#### [What the exercise asks]
Copy the records word for word, starting at the very beginning and stopping after the line that contains "search-field is located".

#### [Input records]
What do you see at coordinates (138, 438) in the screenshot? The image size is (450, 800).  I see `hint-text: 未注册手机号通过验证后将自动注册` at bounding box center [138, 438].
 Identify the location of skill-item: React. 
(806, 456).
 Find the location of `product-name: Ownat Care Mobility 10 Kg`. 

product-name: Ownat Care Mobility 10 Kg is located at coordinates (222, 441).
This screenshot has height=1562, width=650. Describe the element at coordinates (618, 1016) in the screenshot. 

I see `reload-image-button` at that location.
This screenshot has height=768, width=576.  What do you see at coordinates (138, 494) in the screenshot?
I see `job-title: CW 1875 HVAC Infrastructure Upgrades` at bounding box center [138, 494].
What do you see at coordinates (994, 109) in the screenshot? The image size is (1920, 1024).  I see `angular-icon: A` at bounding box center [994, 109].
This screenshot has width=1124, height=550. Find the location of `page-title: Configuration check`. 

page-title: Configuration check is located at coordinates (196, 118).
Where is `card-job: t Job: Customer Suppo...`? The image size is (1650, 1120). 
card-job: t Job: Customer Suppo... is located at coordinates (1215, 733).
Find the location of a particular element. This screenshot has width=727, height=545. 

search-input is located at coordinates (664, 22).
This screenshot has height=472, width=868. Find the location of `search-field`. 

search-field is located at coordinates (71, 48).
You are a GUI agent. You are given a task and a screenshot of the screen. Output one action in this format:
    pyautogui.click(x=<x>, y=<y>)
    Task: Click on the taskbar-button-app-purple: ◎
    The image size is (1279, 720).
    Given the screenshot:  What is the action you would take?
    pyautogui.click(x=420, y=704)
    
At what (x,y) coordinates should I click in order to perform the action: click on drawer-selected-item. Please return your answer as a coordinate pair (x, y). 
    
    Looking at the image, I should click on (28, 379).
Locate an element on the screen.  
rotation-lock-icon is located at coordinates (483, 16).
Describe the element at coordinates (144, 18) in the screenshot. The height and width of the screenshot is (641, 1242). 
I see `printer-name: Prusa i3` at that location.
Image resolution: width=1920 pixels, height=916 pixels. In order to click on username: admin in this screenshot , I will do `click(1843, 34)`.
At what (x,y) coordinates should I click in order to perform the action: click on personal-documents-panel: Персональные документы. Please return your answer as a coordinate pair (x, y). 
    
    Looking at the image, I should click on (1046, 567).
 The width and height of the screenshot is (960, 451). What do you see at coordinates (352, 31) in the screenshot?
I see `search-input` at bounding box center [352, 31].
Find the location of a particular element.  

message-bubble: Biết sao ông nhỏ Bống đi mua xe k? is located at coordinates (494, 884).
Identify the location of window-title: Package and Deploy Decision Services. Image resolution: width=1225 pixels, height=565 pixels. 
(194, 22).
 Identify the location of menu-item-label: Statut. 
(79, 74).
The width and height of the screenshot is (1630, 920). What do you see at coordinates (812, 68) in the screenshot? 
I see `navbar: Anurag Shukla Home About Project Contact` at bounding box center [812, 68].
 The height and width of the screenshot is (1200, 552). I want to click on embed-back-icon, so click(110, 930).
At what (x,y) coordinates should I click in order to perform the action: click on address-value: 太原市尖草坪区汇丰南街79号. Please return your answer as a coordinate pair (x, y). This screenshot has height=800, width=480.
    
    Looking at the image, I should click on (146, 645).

#### [Task response]
What do you see at coordinates (138, 438) in the screenshot? The image size is (450, 800).  I see `hint-text: 未注册手机号通过验证后将自动注册` at bounding box center [138, 438].
 Identify the location of skill-item: React. 
(806, 456).
 Find the location of `product-name: Ownat Care Mobility 10 Kg`. 

product-name: Ownat Care Mobility 10 Kg is located at coordinates (222, 441).
This screenshot has height=1562, width=650. Describe the element at coordinates (618, 1016) in the screenshot. 

I see `reload-image-button` at that location.
This screenshot has height=768, width=576.  What do you see at coordinates (138, 494) in the screenshot?
I see `job-title: CW 1875 HVAC Infrastructure Upgrades` at bounding box center [138, 494].
What do you see at coordinates (994, 109) in the screenshot? The image size is (1920, 1024).  I see `angular-icon: A` at bounding box center [994, 109].
This screenshot has width=1124, height=550. Find the location of `page-title: Configuration check`. 

page-title: Configuration check is located at coordinates (196, 118).
Where is `card-job: t Job: Customer Suppo...`? The image size is (1650, 1120). 
card-job: t Job: Customer Suppo... is located at coordinates (1215, 733).
Find the location of a particular element. This screenshot has width=727, height=545. 

search-input is located at coordinates (664, 22).
This screenshot has height=472, width=868. Find the location of `search-field`. 

search-field is located at coordinates (71, 48).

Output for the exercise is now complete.